3rd Week of Easter, Wednesday

Readings: Acts 8:1b–8; Psalm 66:1–3a, 4–7a; John 6:35–40.

In today’s Gospel Our Lord invites the crowds, and invites us, to consider our path from here to eternity. We’re all going to live forever; the question is what that eternal life will be like. Our Lord wants us to live contentedly forever, and he expresses that through describing a life where we never hunger again, never thirst again. This hunger and thirst go beyond simple food and drink: contentment means we have everything we’d ever want or need.

We start on that path here and now, and Jesus doesn’t delude us: as we walk this path we’ll still hunger, still thirst. There’ll be trials and difficulties, and we will physically die sooner or later. By becoming flesh he walked that same path to encourage us from here to eternity. In the end he will raise us up, and if we believed in him we’ll live contentedly with him forever. Just as we need physical nourishment to live, he provides us with spiritual nourishment, the Eucharist, to help us along the way, to keep us strong, and to accompany us.

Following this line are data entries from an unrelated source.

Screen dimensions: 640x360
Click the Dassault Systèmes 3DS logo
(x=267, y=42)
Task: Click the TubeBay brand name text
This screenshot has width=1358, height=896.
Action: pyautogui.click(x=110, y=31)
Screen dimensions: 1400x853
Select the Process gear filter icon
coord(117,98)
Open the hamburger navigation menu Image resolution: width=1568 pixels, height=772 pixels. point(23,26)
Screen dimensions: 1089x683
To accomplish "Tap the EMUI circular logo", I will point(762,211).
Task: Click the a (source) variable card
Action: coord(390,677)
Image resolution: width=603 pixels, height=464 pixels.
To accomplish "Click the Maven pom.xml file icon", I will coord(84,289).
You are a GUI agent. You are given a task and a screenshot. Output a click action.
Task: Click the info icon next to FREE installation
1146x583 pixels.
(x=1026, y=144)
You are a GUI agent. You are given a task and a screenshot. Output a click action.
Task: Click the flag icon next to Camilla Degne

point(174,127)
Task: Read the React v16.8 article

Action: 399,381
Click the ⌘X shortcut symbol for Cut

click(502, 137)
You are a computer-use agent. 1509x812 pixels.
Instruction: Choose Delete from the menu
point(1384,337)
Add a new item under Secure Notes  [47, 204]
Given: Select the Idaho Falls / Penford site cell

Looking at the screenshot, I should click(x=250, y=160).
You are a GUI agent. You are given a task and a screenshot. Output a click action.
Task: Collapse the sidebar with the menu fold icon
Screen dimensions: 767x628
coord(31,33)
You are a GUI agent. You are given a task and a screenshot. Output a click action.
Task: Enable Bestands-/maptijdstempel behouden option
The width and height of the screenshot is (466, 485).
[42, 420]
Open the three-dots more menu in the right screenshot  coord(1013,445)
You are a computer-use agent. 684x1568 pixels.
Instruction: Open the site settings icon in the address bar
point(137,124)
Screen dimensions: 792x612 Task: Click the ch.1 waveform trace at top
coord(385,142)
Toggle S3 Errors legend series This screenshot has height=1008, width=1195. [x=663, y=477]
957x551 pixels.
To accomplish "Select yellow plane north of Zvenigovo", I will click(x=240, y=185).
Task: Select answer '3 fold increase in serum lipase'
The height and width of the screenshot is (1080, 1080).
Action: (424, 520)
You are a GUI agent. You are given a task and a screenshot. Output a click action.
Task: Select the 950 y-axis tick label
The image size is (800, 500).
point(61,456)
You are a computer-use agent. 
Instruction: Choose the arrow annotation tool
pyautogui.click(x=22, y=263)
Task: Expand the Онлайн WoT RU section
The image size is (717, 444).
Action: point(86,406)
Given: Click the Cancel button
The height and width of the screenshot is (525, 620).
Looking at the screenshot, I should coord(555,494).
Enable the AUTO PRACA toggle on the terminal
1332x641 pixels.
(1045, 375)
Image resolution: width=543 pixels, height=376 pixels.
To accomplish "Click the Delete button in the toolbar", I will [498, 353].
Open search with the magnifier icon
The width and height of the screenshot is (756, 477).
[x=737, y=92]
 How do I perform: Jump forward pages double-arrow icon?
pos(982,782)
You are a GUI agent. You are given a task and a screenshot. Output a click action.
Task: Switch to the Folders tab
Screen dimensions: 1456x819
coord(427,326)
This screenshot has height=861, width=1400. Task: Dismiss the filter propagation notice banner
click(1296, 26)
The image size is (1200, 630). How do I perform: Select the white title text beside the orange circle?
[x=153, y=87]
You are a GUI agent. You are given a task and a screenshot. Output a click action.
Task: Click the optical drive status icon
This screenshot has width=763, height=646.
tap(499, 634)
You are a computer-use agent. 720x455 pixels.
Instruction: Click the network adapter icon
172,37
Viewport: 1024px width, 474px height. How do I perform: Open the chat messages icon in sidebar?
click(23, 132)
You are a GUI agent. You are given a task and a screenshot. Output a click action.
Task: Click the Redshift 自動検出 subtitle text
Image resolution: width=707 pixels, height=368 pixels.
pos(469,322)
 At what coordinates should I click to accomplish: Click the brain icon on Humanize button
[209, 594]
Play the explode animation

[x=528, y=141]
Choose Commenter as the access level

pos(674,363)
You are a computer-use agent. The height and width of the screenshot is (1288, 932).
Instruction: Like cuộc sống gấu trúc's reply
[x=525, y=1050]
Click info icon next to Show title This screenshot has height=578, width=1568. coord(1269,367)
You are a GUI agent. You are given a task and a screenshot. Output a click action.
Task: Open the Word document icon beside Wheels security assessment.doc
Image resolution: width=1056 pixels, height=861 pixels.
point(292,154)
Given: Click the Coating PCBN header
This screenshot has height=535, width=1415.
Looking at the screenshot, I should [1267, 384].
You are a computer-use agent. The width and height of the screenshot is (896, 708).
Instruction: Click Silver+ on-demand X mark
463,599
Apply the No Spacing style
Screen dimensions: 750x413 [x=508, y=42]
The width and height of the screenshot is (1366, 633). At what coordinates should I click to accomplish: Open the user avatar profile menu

In the light of eternity, where we measure everything we experience in the light of forever, all the trials of this life, great and small, seem brief compared to the eternal joy that is to come. As the First Reading reminds us today, God can make good come out of the worst trials and setbacks if we believe in him. Let’s lift our gaze today from the immediate and pressing needs that surround us and consider the path that Our Lord invites us to walk with him, trusting that he’ll guide us through all of life’s ups and downs if we believe in him.